(ライターブログ)劇場版 名探偵コナン 業火の向日葵

【映画の中のアート #21】  災難続き!? ゴッホの「ひまわり」

ここで7点の「ひまわり」を整理してみましょう。便宜上、番号を振ります。
① 1888年8月制作(個人蔵)
② 1888年8月制作(日本で焼失)
③ 1888年8月制作(ノイエ・ピナコテーク所蔵)
④ 1888年8月制作(ロンドン・ナショナル・ギャラリー所蔵)
⑤ 1888年11~12月制作(東郷青児記念損保ジャパン日本興亜美術館所蔵)
⑥ 1889年1月制作(ファン・ゴッホ美術館所蔵)
⑦ 1889年1月制作(フィラデルフィア美術館所蔵)

①ひまわり

②ひまわり

ゴッホがフランスのアルルに滞在していた際に連作された「ひまわり」たち。特に1888年8月には一気に4作が描かれています。①②は他の作品と異なりまだいろいろと構図や色を試しているように見えますが、④では黄色い背景の黄色いひまわりというひとつの完成形に到達したように見えます。ゴッホが弟のテオにあてた手紙によると、かねてからゴッホ が共同生活を提案していたポール・ゴーガン(1848~1903)がアルルにやって来ることが決まり、彼の寝室に飾る目的で③④が描かれたようです。

③ひまわり

④ひまわり

そして、ゴッホとゴーガンの生活が始まったのが1888年10月23日。⑤はこの時期に描かれたとされています。ところが2人の良好な関係は長くは続かず、ゴッホの耳切り事件が12月23日に起きたことがきっかけとなりゴーガンはアルルを去りました。しかしこの悲劇的な出来事の後も彼らは関係を全く絶ったわけではありませんでした。ゴーガンがゴッホの「ひまわり」の絵が欲しいと手紙で申し出てきたのです。そこでゴッホは、自ら黄色い背景の④を模写して⑥を、緑色の背景の③を模写して⑦を描き上げたとされています。

⑤ひまわり

⑥ひまわり

さて、それら現存する6枚が一堂に会することが何故不可能なのか。実は個人蔵の①については、1948年以降、70年以上にわたり表舞台には登場しておらず、誰が所有しているのかも不明。所有者が何かの理由で手放さない限り世に出ることはない模様です。我々が目にできるのは唯一、写真だけ。さらにもう一つ、心配なのは⑥のひまわり。所蔵するファン・ゴッホ美術館は、「ひまわり」が非常に破損しやすい状況にあるとして、今後一切の貸し出しをしないとしています。ですので、実際には実現不可能な「夢」ということになります。

⑦ひまわり

映画の中では財閥のカネの力に任せ企画は実現されるわけですが、落札された「ひまわり」(②)は劇中散々な目に遭います。主人公江戸川コナン(実際は高校生探偵工藤新一)のライバルでもあり、いつもは宝石しか狙わない怪盗キッドがなぜか「ひまわり」を頂くと挑戦状を送りつけてきたのです。加えて、日本へ輸送する途中、飛行機に爆発が起きて絵が空中に放り出されたり、過酷な場所に放置されるなど、美術ファンならば(そうでなくても)「絵が無事なはずがない!」と思う程の困難が襲います。

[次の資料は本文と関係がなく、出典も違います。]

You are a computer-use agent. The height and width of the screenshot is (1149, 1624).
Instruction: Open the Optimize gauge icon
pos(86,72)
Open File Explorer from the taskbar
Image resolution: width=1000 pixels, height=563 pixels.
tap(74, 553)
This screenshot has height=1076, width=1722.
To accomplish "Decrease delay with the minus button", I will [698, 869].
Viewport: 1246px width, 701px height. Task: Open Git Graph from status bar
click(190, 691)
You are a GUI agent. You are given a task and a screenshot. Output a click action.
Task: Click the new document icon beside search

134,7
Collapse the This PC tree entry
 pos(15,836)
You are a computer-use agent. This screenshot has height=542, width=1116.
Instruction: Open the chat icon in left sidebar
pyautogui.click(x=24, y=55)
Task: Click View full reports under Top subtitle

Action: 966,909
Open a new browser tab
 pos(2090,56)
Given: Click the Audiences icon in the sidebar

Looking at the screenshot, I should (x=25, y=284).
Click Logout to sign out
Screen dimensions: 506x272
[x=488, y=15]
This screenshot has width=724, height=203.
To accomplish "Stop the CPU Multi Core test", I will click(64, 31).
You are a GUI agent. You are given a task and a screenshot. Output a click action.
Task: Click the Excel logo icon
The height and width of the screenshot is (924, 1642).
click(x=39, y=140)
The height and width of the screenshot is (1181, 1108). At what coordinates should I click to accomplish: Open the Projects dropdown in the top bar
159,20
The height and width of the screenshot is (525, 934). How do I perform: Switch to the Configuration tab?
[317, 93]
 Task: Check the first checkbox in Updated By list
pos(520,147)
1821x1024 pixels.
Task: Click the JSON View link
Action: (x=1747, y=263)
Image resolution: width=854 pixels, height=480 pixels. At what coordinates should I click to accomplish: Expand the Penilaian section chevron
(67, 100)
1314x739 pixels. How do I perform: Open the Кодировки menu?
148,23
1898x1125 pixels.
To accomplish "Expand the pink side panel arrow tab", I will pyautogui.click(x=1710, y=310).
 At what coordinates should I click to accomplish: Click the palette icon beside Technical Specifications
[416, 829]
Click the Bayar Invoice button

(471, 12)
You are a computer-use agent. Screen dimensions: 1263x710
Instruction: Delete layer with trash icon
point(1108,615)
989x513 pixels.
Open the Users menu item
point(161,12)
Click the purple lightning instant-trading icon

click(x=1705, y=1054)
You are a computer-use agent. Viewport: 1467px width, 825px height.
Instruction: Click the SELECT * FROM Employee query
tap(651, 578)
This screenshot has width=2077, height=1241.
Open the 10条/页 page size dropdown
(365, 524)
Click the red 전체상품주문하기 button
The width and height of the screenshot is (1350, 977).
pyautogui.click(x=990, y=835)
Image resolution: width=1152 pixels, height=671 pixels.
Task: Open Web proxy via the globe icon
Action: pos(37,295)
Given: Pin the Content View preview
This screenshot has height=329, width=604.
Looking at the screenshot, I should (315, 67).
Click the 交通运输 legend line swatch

一方、日本に到着すると今度は日本にあるもうひとつの「ひまわり」にも受難が訪れます。現在も損保ジャパン日本興亜美術館にある、⑤のひまわりです。怪盗キッドは「ラ・ベルスーズの左(最初の模写)を頂く」と新たな挑戦状を送りつけてきました。「ラ・ベルスーズ」とは、ゴッホがルーラン夫人をモデルに描いた「ゆりかごを揺らす女」のこと。ゴッホは弟への手紙の中で、「ゆりかごを揺らす女」を中心とし、その左右を「ひまわり」に配置する三幅対が理想だと図まで描いて説明しています。ゴッホは、女性の肖像画を聖母マリア的な存在として捉え、左を黄色い背景ひまわり、右を緑の背景のひまわりを置く構想を抱いていました。